> **WORK TO COMPLETE**
Please reproduce the data below exactly, from the first line to the last.

> **DATA UNDER STUDY**
++++++++++++++++++++

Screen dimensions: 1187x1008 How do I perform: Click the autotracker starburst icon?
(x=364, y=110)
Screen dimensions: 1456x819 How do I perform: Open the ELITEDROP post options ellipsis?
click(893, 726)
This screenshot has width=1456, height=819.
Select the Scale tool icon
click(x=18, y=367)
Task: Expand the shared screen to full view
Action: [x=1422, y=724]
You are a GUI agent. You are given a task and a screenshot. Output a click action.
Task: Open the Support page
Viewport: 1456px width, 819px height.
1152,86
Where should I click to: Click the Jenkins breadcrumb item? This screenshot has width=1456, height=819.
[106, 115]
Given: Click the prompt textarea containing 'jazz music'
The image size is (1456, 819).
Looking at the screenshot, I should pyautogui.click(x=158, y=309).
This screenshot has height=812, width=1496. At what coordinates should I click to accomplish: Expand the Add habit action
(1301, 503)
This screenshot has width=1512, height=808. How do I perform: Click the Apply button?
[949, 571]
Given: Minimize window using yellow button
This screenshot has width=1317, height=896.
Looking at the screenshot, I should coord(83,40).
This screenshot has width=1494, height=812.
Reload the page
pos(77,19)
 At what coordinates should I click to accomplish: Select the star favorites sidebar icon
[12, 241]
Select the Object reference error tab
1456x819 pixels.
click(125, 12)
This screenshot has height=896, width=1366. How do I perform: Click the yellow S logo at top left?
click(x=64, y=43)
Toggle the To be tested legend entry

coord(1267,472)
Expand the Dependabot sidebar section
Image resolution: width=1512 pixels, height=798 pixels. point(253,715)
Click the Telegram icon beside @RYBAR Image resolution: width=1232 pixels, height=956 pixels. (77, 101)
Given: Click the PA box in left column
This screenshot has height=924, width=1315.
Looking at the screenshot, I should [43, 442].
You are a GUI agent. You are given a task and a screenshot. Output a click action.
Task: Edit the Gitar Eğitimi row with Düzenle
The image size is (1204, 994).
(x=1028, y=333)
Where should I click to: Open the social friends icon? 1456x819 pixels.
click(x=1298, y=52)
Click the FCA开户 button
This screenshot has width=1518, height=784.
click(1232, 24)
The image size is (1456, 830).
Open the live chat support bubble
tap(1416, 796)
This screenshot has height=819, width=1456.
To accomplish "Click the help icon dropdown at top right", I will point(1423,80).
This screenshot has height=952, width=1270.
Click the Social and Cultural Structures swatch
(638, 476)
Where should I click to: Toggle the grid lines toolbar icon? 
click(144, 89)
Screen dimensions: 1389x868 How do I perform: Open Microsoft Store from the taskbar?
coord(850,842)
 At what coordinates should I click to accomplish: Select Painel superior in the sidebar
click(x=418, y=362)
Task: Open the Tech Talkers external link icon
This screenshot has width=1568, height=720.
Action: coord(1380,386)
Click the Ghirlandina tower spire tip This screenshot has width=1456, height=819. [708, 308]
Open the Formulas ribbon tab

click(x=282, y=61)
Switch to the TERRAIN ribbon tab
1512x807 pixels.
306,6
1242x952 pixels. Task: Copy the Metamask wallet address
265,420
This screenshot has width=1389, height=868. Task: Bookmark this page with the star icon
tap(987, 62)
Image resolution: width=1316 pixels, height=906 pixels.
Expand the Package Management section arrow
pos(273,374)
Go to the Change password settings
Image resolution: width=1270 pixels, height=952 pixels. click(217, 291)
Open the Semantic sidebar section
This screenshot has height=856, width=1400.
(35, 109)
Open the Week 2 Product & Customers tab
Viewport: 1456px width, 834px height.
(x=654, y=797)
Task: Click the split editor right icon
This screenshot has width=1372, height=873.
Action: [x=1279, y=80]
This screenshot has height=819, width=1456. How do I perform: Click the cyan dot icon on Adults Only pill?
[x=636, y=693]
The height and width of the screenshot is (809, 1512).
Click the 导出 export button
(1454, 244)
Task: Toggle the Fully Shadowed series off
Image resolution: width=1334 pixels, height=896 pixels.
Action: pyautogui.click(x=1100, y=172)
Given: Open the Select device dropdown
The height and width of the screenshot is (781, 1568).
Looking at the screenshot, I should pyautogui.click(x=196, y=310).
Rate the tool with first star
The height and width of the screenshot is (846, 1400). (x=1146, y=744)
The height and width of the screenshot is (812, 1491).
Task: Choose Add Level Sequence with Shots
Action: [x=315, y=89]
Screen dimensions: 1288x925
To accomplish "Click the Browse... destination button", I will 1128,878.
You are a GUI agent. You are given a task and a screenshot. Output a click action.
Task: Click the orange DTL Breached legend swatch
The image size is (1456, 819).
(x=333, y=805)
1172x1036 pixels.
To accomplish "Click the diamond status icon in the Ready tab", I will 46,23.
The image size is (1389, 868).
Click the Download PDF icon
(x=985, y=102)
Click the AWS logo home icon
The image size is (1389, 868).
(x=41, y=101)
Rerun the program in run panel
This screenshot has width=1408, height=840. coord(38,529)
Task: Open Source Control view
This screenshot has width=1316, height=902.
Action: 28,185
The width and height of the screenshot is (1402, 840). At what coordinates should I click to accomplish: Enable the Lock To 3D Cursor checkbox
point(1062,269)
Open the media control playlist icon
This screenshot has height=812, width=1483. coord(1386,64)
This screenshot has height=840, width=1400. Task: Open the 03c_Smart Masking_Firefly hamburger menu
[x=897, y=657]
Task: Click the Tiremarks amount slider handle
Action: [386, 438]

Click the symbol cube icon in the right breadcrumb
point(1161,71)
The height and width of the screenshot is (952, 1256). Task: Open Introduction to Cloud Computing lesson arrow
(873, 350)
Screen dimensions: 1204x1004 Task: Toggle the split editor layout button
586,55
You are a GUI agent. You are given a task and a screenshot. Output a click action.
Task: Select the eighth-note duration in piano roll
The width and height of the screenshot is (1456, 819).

++++++++++++++++++++

> **SOLUTION**
Screen dimensions: 1187x1008 How do I perform: Click the autotracker starburst icon?
(x=364, y=110)
Screen dimensions: 1456x819 How do I perform: Open the ELITEDROP post options ellipsis?
click(893, 726)
This screenshot has width=1456, height=819.
Select the Scale tool icon
click(x=18, y=367)
Task: Expand the shared screen to full view
Action: [x=1422, y=724]
You are a GUI agent. You are given a task and a screenshot. Output a click action.
Task: Open the Support page
Viewport: 1456px width, 819px height.
1152,86
Where should I click to: Click the Jenkins breadcrumb item? This screenshot has width=1456, height=819.
[106, 115]
Given: Click the prompt textarea containing 'jazz music'
The image size is (1456, 819).
Looking at the screenshot, I should pyautogui.click(x=158, y=309).
This screenshot has height=812, width=1496. At what coordinates should I click to accomplish: Expand the Add habit action
(1301, 503)
This screenshot has width=1512, height=808. How do I perform: Click the Apply button?
[949, 571]
Given: Minimize window using yellow button
This screenshot has width=1317, height=896.
Looking at the screenshot, I should coord(83,40).
This screenshot has width=1494, height=812.
Reload the page
pos(77,19)
 At what coordinates should I click to accomplish: Select the star favorites sidebar icon
[12, 241]
Select the Object reference error tab
1456x819 pixels.
click(125, 12)
This screenshot has height=896, width=1366. How do I perform: Click the yellow S logo at top left?
click(x=64, y=43)
Toggle the To be tested legend entry

coord(1267,472)
Expand the Dependabot sidebar section
Image resolution: width=1512 pixels, height=798 pixels. point(253,715)
Click the Telegram icon beside @RYBAR Image resolution: width=1232 pixels, height=956 pixels. (77, 101)
Given: Click the PA box in left column
This screenshot has height=924, width=1315.
Looking at the screenshot, I should [43, 442].
You are a GUI agent. You are given a task and a screenshot. Output a click action.
Task: Edit the Gitar Eğitimi row with Düzenle
The image size is (1204, 994).
(x=1028, y=333)
Where should I click to: Open the social friends icon? 1456x819 pixels.
click(x=1298, y=52)
Click the FCA开户 button
This screenshot has width=1518, height=784.
click(1232, 24)
The image size is (1456, 830).
Open the live chat support bubble
tap(1416, 796)
This screenshot has height=819, width=1456.
To accomplish "Click the help icon dropdown at top right", I will point(1423,80).
This screenshot has height=952, width=1270.
Click the Social and Cultural Structures swatch
(638, 476)
Where should I click to: Toggle the grid lines toolbar icon? 
click(144, 89)
Screen dimensions: 1389x868 How do I perform: Open Microsoft Store from the taskbar?
coord(850,842)
 At what coordinates should I click to accomplish: Select Painel superior in the sidebar
click(x=418, y=362)
Task: Open the Tech Talkers external link icon
This screenshot has width=1568, height=720.
Action: coord(1380,386)
Click the Ghirlandina tower spire tip This screenshot has width=1456, height=819. [708, 308]
Open the Formulas ribbon tab

click(x=282, y=61)
Switch to the TERRAIN ribbon tab
1512x807 pixels.
306,6
1242x952 pixels. Task: Copy the Metamask wallet address
265,420
This screenshot has width=1389, height=868. Task: Bookmark this page with the star icon
tap(987, 62)
Image resolution: width=1316 pixels, height=906 pixels.
Expand the Package Management section arrow
pos(273,374)
Go to the Change password settings
Image resolution: width=1270 pixels, height=952 pixels. click(217, 291)
Open the Semantic sidebar section
This screenshot has height=856, width=1400.
(35, 109)
Open the Week 2 Product & Customers tab
Viewport: 1456px width, 834px height.
(x=654, y=797)
Task: Click the split editor right icon
This screenshot has width=1372, height=873.
Action: [x=1279, y=80]
This screenshot has height=819, width=1456. How do I perform: Click the cyan dot icon on Adults Only pill?
[x=636, y=693]
The height and width of the screenshot is (809, 1512).
Click the 导出 export button
(1454, 244)
Task: Toggle the Fully Shadowed series off
Image resolution: width=1334 pixels, height=896 pixels.
Action: pyautogui.click(x=1100, y=172)
Given: Open the Select device dropdown
The height and width of the screenshot is (781, 1568).
Looking at the screenshot, I should pyautogui.click(x=196, y=310).
Rate the tool with first star
The height and width of the screenshot is (846, 1400). (x=1146, y=744)
The height and width of the screenshot is (812, 1491).
Task: Choose Add Level Sequence with Shots
Action: [x=315, y=89]
Screen dimensions: 1288x925
To accomplish "Click the Browse... destination button", I will 1128,878.
You are a GUI agent. You are given a task and a screenshot. Output a click action.
Task: Click the orange DTL Breached legend swatch
The image size is (1456, 819).
(x=333, y=805)
1172x1036 pixels.
To accomplish "Click the diamond status icon in the Ready tab", I will 46,23.
The image size is (1389, 868).
Click the Download PDF icon
(x=985, y=102)
Click the AWS logo home icon
The image size is (1389, 868).
(x=41, y=101)
Rerun the program in run panel
This screenshot has width=1408, height=840. coord(38,529)
Task: Open Source Control view
This screenshot has width=1316, height=902.
Action: 28,185
The width and height of the screenshot is (1402, 840). At what coordinates should I click to accomplish: Enable the Lock To 3D Cursor checkbox
point(1062,269)
Open the media control playlist icon
This screenshot has height=812, width=1483. coord(1386,64)
This screenshot has height=840, width=1400. Task: Open the 03c_Smart Masking_Firefly hamburger menu
[x=897, y=657]
Task: Click the Tiremarks amount slider handle
Action: [386, 438]

Click the symbol cube icon in the right breadcrumb
point(1161,71)
The height and width of the screenshot is (952, 1256). Task: Open Introduction to Cloud Computing lesson arrow
(873, 350)
Screen dimensions: 1204x1004 Task: Toggle the split editor layout button
586,55
You are a GUI agent. You are given a task and a screenshot. Output a click action.
Task: Select the eighth-note duration in piano roll
The width and height of the screenshot is (1456, 819).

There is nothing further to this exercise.